### TASK DETAILS
What is needed is an exact printout of all the data.

Data excerpts:
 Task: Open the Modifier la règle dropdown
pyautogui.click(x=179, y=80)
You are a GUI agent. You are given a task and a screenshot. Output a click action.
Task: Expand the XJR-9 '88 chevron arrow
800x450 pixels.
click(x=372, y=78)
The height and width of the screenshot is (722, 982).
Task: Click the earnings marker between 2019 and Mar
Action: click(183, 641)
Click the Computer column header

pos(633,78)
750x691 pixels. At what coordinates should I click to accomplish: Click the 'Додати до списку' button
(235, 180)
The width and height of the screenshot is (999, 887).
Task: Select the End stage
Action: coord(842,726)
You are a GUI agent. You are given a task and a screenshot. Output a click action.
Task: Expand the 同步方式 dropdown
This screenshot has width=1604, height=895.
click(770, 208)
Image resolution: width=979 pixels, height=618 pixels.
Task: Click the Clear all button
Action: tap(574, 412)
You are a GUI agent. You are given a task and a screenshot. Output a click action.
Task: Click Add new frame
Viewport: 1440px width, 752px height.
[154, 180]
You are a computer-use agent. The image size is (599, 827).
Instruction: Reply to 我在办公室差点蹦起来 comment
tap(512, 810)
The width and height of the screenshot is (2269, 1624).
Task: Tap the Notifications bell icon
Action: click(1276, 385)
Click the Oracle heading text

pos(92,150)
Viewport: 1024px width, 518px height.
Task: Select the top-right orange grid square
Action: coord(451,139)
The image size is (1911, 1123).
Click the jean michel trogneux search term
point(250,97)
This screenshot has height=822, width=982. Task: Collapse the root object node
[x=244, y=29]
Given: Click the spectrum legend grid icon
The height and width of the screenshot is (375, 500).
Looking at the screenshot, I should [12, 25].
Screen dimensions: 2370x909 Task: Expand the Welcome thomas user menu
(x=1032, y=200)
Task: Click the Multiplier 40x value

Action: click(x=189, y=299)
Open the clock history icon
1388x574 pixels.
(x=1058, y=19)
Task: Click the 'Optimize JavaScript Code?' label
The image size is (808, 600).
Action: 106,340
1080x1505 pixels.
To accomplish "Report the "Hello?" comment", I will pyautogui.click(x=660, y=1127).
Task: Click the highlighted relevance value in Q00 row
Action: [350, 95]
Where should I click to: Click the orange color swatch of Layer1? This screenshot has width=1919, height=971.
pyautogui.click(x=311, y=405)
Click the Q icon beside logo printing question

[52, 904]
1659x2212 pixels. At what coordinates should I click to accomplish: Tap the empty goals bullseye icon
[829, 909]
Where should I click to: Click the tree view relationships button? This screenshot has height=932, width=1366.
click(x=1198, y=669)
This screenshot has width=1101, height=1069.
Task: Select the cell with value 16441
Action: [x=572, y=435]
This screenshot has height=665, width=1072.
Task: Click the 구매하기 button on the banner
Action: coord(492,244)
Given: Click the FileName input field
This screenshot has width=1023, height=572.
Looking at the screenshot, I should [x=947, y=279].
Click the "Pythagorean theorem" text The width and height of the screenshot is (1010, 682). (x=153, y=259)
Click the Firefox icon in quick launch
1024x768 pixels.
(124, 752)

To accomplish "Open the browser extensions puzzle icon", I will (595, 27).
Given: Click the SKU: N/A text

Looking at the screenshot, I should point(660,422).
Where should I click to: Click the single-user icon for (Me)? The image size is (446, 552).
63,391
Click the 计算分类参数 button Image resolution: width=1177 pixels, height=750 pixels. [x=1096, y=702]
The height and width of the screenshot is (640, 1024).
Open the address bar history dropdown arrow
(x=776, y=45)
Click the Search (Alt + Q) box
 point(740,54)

### SOLUTION FOR THIS PROBLEM
 Task: Open the Modifier la règle dropdown
pyautogui.click(x=179, y=80)
You are a GUI agent. You are given a task and a screenshot. Output a click action.
Task: Expand the XJR-9 '88 chevron arrow
800x450 pixels.
click(x=372, y=78)
The height and width of the screenshot is (722, 982).
Task: Click the earnings marker between 2019 and Mar
Action: click(183, 641)
Click the Computer column header

pos(633,78)
750x691 pixels. At what coordinates should I click to accomplish: Click the 'Додати до списку' button
(235, 180)
The width and height of the screenshot is (999, 887).
Task: Select the End stage
Action: coord(842,726)
You are a GUI agent. You are given a task and a screenshot. Output a click action.
Task: Expand the 同步方式 dropdown
This screenshot has width=1604, height=895.
click(770, 208)
Image resolution: width=979 pixels, height=618 pixels.
Task: Click the Clear all button
Action: tap(574, 412)
You are a GUI agent. You are given a task and a screenshot. Output a click action.
Task: Click Add new frame
Viewport: 1440px width, 752px height.
[154, 180]
You are a computer-use agent. The image size is (599, 827).
Instruction: Reply to 我在办公室差点蹦起来 comment
tap(512, 810)
The width and height of the screenshot is (2269, 1624).
Task: Tap the Notifications bell icon
Action: click(1276, 385)
Click the Oracle heading text

pos(92,150)
Viewport: 1024px width, 518px height.
Task: Select the top-right orange grid square
Action: coord(451,139)
The image size is (1911, 1123).
Click the jean michel trogneux search term
point(250,97)
This screenshot has height=822, width=982. Task: Collapse the root object node
[x=244, y=29]
Given: Click the spectrum legend grid icon
The height and width of the screenshot is (375, 500).
Looking at the screenshot, I should [12, 25].
Screen dimensions: 2370x909 Task: Expand the Welcome thomas user menu
(x=1032, y=200)
Task: Click the Multiplier 40x value

Action: click(x=189, y=299)
Open the clock history icon
1388x574 pixels.
(x=1058, y=19)
Task: Click the 'Optimize JavaScript Code?' label
The image size is (808, 600).
Action: 106,340
1080x1505 pixels.
To accomplish "Report the "Hello?" comment", I will pyautogui.click(x=660, y=1127).
Task: Click the highlighted relevance value in Q00 row
Action: [350, 95]
Where should I click to: Click the orange color swatch of Layer1? This screenshot has width=1919, height=971.
pyautogui.click(x=311, y=405)
Click the Q icon beside logo printing question

[52, 904]
1659x2212 pixels. At what coordinates should I click to accomplish: Tap the empty goals bullseye icon
[829, 909]
Where should I click to: Click the tree view relationships button? This screenshot has height=932, width=1366.
click(x=1198, y=669)
This screenshot has width=1101, height=1069.
Task: Select the cell with value 16441
Action: [x=572, y=435]
This screenshot has height=665, width=1072.
Task: Click the 구매하기 button on the banner
Action: coord(492,244)
Given: Click the FileName input field
This screenshot has width=1023, height=572.
Looking at the screenshot, I should [x=947, y=279].
Click the "Pythagorean theorem" text The width and height of the screenshot is (1010, 682). (x=153, y=259)
Click the Firefox icon in quick launch
1024x768 pixels.
(124, 752)

To accomplish "Open the browser extensions puzzle icon", I will (595, 27).
Given: Click the SKU: N/A text

Looking at the screenshot, I should point(660,422).
Where should I click to: Click the single-user icon for (Me)? The image size is (446, 552).
63,391
Click the 计算分类参数 button Image resolution: width=1177 pixels, height=750 pixels. [x=1096, y=702]
The height and width of the screenshot is (640, 1024).
Open the address bar history dropdown arrow
(x=776, y=45)
Click the Search (Alt + Q) box
 point(740,54)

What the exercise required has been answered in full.